> **TAREFA SOLICITADA**
Reproduza todas as linhas dos itens abaixo em forma de lista numerada, omitindo as linhas em branco.

> **ITENS A PROCESSAR**
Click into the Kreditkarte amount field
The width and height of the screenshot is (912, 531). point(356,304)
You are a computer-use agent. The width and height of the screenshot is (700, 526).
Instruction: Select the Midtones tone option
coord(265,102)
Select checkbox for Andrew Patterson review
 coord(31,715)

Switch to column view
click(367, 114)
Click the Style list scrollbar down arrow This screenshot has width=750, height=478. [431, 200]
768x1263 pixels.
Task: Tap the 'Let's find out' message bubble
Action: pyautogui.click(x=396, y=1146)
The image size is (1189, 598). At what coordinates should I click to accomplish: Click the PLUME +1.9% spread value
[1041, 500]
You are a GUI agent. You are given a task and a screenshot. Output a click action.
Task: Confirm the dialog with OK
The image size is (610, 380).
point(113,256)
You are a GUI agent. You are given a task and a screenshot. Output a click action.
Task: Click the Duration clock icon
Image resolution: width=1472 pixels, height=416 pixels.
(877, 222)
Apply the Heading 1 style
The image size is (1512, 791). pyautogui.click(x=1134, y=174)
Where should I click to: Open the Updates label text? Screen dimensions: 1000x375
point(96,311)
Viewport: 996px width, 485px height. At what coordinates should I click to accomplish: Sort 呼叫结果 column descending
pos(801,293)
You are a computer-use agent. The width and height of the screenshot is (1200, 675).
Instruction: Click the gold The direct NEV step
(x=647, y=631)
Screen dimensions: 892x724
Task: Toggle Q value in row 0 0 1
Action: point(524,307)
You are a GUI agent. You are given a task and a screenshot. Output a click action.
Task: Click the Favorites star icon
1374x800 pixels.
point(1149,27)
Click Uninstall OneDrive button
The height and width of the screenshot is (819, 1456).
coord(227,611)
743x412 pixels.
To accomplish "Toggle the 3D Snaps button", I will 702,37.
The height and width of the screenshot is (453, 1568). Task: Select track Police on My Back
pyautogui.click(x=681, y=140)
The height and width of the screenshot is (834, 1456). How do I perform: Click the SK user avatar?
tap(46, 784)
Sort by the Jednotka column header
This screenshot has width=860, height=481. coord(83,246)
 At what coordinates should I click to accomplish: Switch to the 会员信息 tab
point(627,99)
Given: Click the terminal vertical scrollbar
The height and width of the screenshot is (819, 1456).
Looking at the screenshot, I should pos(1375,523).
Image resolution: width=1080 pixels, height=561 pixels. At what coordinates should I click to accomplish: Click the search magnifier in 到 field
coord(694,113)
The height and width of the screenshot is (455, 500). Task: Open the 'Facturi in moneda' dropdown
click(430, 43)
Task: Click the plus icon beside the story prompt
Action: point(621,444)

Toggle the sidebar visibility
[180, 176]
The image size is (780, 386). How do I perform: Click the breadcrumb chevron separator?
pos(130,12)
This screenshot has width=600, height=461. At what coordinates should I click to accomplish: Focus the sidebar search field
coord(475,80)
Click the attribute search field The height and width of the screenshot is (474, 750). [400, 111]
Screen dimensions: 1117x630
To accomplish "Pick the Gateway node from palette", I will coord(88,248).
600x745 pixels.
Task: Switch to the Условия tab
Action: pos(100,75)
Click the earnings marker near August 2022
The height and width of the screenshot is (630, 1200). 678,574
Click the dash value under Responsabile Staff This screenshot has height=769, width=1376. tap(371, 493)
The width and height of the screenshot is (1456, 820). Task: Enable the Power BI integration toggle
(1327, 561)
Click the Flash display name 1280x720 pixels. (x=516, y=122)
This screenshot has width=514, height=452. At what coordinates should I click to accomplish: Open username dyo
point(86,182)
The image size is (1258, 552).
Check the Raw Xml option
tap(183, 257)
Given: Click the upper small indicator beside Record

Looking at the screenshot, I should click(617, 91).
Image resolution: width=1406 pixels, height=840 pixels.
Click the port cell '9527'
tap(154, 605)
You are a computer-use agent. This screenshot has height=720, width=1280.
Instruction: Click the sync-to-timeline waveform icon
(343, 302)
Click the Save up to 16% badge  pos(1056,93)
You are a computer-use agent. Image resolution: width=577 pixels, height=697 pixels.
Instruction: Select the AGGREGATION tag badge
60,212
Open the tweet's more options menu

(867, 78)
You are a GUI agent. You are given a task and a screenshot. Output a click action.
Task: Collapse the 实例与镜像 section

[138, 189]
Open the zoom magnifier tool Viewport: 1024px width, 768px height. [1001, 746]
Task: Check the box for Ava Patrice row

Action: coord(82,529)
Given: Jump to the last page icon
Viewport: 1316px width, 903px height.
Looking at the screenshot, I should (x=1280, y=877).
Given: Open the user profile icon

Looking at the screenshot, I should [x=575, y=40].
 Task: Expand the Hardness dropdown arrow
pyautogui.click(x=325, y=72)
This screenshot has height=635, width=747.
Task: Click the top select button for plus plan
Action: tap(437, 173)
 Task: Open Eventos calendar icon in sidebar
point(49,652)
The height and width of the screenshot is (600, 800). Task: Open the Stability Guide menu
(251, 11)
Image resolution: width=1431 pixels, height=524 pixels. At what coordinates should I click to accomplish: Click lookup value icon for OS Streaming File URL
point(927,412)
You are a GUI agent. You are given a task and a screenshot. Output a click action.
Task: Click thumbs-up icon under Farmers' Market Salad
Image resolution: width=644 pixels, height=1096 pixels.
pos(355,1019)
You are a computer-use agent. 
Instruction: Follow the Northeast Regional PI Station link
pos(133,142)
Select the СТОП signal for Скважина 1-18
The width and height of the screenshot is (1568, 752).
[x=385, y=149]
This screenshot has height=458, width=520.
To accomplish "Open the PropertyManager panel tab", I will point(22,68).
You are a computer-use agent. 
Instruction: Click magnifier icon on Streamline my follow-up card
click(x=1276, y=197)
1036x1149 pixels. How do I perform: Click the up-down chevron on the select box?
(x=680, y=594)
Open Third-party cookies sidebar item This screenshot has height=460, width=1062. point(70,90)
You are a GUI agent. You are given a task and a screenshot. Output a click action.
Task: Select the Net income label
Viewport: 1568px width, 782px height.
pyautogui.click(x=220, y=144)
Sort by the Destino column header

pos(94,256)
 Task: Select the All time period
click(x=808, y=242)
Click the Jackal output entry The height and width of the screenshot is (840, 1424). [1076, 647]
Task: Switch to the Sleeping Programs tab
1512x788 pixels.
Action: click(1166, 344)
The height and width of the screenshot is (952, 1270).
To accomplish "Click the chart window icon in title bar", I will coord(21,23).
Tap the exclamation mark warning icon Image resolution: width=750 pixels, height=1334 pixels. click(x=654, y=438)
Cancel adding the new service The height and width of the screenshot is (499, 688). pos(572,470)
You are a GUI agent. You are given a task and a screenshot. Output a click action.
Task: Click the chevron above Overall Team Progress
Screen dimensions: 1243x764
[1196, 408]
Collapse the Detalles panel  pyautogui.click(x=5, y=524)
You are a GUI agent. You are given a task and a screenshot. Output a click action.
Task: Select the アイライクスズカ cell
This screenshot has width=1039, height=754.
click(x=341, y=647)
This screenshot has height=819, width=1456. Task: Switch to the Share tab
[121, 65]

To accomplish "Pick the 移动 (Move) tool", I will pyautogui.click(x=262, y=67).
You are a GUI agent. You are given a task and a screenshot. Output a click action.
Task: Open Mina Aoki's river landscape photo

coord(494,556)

> **RESPOSTA**
1. Click into the Kreditkarte amount field
2. The width and height of the screenshot is (912, 531). point(356,304)
3. You are a computer-use agent. The width and height of the screenshot is (700, 526).
4. Instruction: Select the Midtones tone option
5. coord(265,102)
6. Select checkbox for Andrew Patterson review
7.  coord(31,715)
8. Switch to column view
9. click(367, 114)
10. Click the Style list scrollbar down arrow This screenshot has width=750, height=478. [431, 200]
11. 768x1263 pixels.
12. Task: Tap the 'Let's find out' message bubble
13. Action: pyautogui.click(x=396, y=1146)
14. The image size is (1189, 598). At what coordinates should I click to accomplish: Click the PLUME +1.9% spread value
15. [1041, 500]
16. You are a GUI agent. You are given a task and a screenshot. Output a click action.
17. Task: Confirm the dialog with OK
18. The image size is (610, 380).
19. point(113,256)
20. You are a GUI agent. You are given a task and a screenshot. Output a click action.
21. Task: Click the Duration clock icon
22. Image resolution: width=1472 pixels, height=416 pixels.
23. (877, 222)
24. Apply the Heading 1 style
25. The image size is (1512, 791). pyautogui.click(x=1134, y=174)
26. Where should I click to: Open the Updates label text? Screen dimensions: 1000x375
27. point(96,311)
28. Viewport: 996px width, 485px height. At what coordinates should I click to accomplish: Sort 呼叫结果 column descending
29. pos(801,293)
30. You are a computer-use agent. The width and height of the screenshot is (1200, 675).
31. Instruction: Click the gold The direct NEV step
32. (x=647, y=631)
33. Screen dimensions: 892x724
34. Task: Toggle Q value in row 0 0 1
35. Action: point(524,307)
36. You are a GUI agent. You are given a task and a screenshot. Output a click action.
37. Task: Click the Favorites star icon
38. 1374x800 pixels.
39. point(1149,27)
40. Click Uninstall OneDrive button
41. The height and width of the screenshot is (819, 1456).
42. coord(227,611)
43. 743x412 pixels.
44. To accomplish "Toggle the 3D Snaps button", I will 702,37.
45. The height and width of the screenshot is (453, 1568). Task: Select track Police on My Back
46. pyautogui.click(x=681, y=140)
47. The height and width of the screenshot is (834, 1456). How do I perform: Click the SK user avatar?
48. tap(46, 784)
49. Sort by the Jednotka column header
50. This screenshot has width=860, height=481. coord(83,246)
51.  At what coordinates should I click to accomplish: Switch to the 会员信息 tab
52. point(627,99)
53. Given: Click the terminal vertical scrollbar
54. The height and width of the screenshot is (819, 1456).
55. Looking at the screenshot, I should pos(1375,523).
56. Image resolution: width=1080 pixels, height=561 pixels. At what coordinates should I click to accomplish: Click the search magnifier in 到 field
57. coord(694,113)
58. The height and width of the screenshot is (455, 500). Task: Open the 'Facturi in moneda' dropdown
59. click(430, 43)
60. Task: Click the plus icon beside the story prompt
61. Action: point(621,444)
62. Toggle the sidebar visibility
63. [180, 176]
64. The image size is (780, 386). How do I perform: Click the breadcrumb chevron separator?
65. pos(130,12)
66. This screenshot has width=600, height=461. At what coordinates should I click to accomplish: Focus the sidebar search field
67. coord(475,80)
68. Click the attribute search field The height and width of the screenshot is (474, 750). [400, 111]
69. Screen dimensions: 1117x630
70. To accomplish "Pick the Gateway node from palette", I will coord(88,248).
71. 600x745 pixels.
72. Task: Switch to the Условия tab
73. Action: pos(100,75)
74. Click the earnings marker near August 2022
75. The height and width of the screenshot is (630, 1200). 678,574
76. Click the dash value under Responsabile Staff This screenshot has height=769, width=1376. tap(371, 493)
77. The width and height of the screenshot is (1456, 820). Task: Enable the Power BI integration toggle
78. (1327, 561)
79. Click the Flash display name 1280x720 pixels. (x=516, y=122)
80. This screenshot has width=514, height=452. At what coordinates should I click to accomplish: Open username dyo
81. point(86,182)
82. The image size is (1258, 552).
83. Check the Raw Xml option
84. tap(183, 257)
85. Given: Click the upper small indicator beside Record
86. Looking at the screenshot, I should click(617, 91).
87. Image resolution: width=1406 pixels, height=840 pixels.
88. Click the port cell '9527'
89. tap(154, 605)
90. You are a computer-use agent. This screenshot has height=720, width=1280.
91. Instruction: Click the sync-to-timeline waveform icon
92. (343, 302)
93. Click the Save up to 16% badge  pos(1056,93)
94. You are a computer-use agent. Image resolution: width=577 pixels, height=697 pixels.
95. Instruction: Select the AGGREGATION tag badge
96. 60,212
97. Open the tweet's more options menu
98. (867, 78)
99. You are a GUI agent. You are given a task and a screenshot. Output a click action.
100. Task: Collapse the 实例与镜像 section
101. [138, 189]
102. Open the zoom magnifier tool Viewport: 1024px width, 768px height. [1001, 746]
103. Task: Check the box for Ava Patrice row
104. Action: coord(82,529)
105. Given: Jump to the last page icon
106. Viewport: 1316px width, 903px height.
107. Looking at the screenshot, I should (x=1280, y=877).
108. Given: Open the user profile icon
109. Looking at the screenshot, I should [x=575, y=40].
110.  Task: Expand the Hardness dropdown arrow
111. pyautogui.click(x=325, y=72)
112. This screenshot has height=635, width=747.
113. Task: Click the top select button for plus plan
114. Action: tap(437, 173)
115.  Task: Open Eventos calendar icon in sidebar
116. point(49,652)
117. The height and width of the screenshot is (600, 800). Task: Open the Stability Guide menu
118. (251, 11)
119. Image resolution: width=1431 pixels, height=524 pixels. At what coordinates should I click to accomplish: Click lookup value icon for OS Streaming File URL
120. point(927,412)
121. You are a GUI agent. You are given a task and a screenshot. Output a click action.
122. Task: Click thumbs-up icon under Farmers' Market Salad
123. Image resolution: width=644 pixels, height=1096 pixels.
124. pos(355,1019)
125. You are a computer-use agent. 
126. Instruction: Follow the Northeast Regional PI Station link
127. pos(133,142)
128. Select the СТОП signal for Скважина 1-18
129. The width and height of the screenshot is (1568, 752).
130. [x=385, y=149]
131. This screenshot has height=458, width=520.
132. To accomplish "Open the PropertyManager panel tab", I will point(22,68).
133. You are a computer-use agent. 
134. Instruction: Click magnifier icon on Streamline my follow-up card
135. click(x=1276, y=197)
136. 1036x1149 pixels. How do I perform: Click the up-down chevron on the select box?
137. (x=680, y=594)
138. Open Third-party cookies sidebar item This screenshot has height=460, width=1062. point(70,90)
139. You are a GUI agent. You are given a task and a screenshot. Output a click action.
140. Task: Select the Net income label
141. Viewport: 1568px width, 782px height.
142. pyautogui.click(x=220, y=144)
143. Sort by the Destino column header
144. pos(94,256)
145.  Task: Select the All time period
146. click(x=808, y=242)
147. Click the Jackal output entry The height and width of the screenshot is (840, 1424). [1076, 647]
148. Task: Switch to the Sleeping Programs tab
149. 1512x788 pixels.
150. Action: click(1166, 344)
151. The height and width of the screenshot is (952, 1270).
152. To accomplish "Click the chart window icon in title bar", I will coord(21,23).
153. Tap the exclamation mark warning icon Image resolution: width=750 pixels, height=1334 pixels. click(x=654, y=438)
154. Cancel adding the new service The height and width of the screenshot is (499, 688). pos(572,470)
155. You are a GUI agent. You are given a task and a screenshot. Output a click action.
156. Task: Click the chevron above Overall Team Progress
157. Screen dimensions: 1243x764
158. [1196, 408]
159. Collapse the Detalles panel  pyautogui.click(x=5, y=524)
160. You are a GUI agent. You are given a task and a screenshot. Output a click action.
161. Task: Select the アイライクスズカ cell
162. This screenshot has width=1039, height=754.
163. click(x=341, y=647)
164. This screenshot has height=819, width=1456. Task: Switch to the Share tab
165. [121, 65]
166. To accomplish "Pick the 移动 (Move) tool", I will pyautogui.click(x=262, y=67).
167. You are a GUI agent. You are given a task and a screenshot. Output a click action.
168. Task: Open Mina Aoki's river landscape photo
169. coord(494,556)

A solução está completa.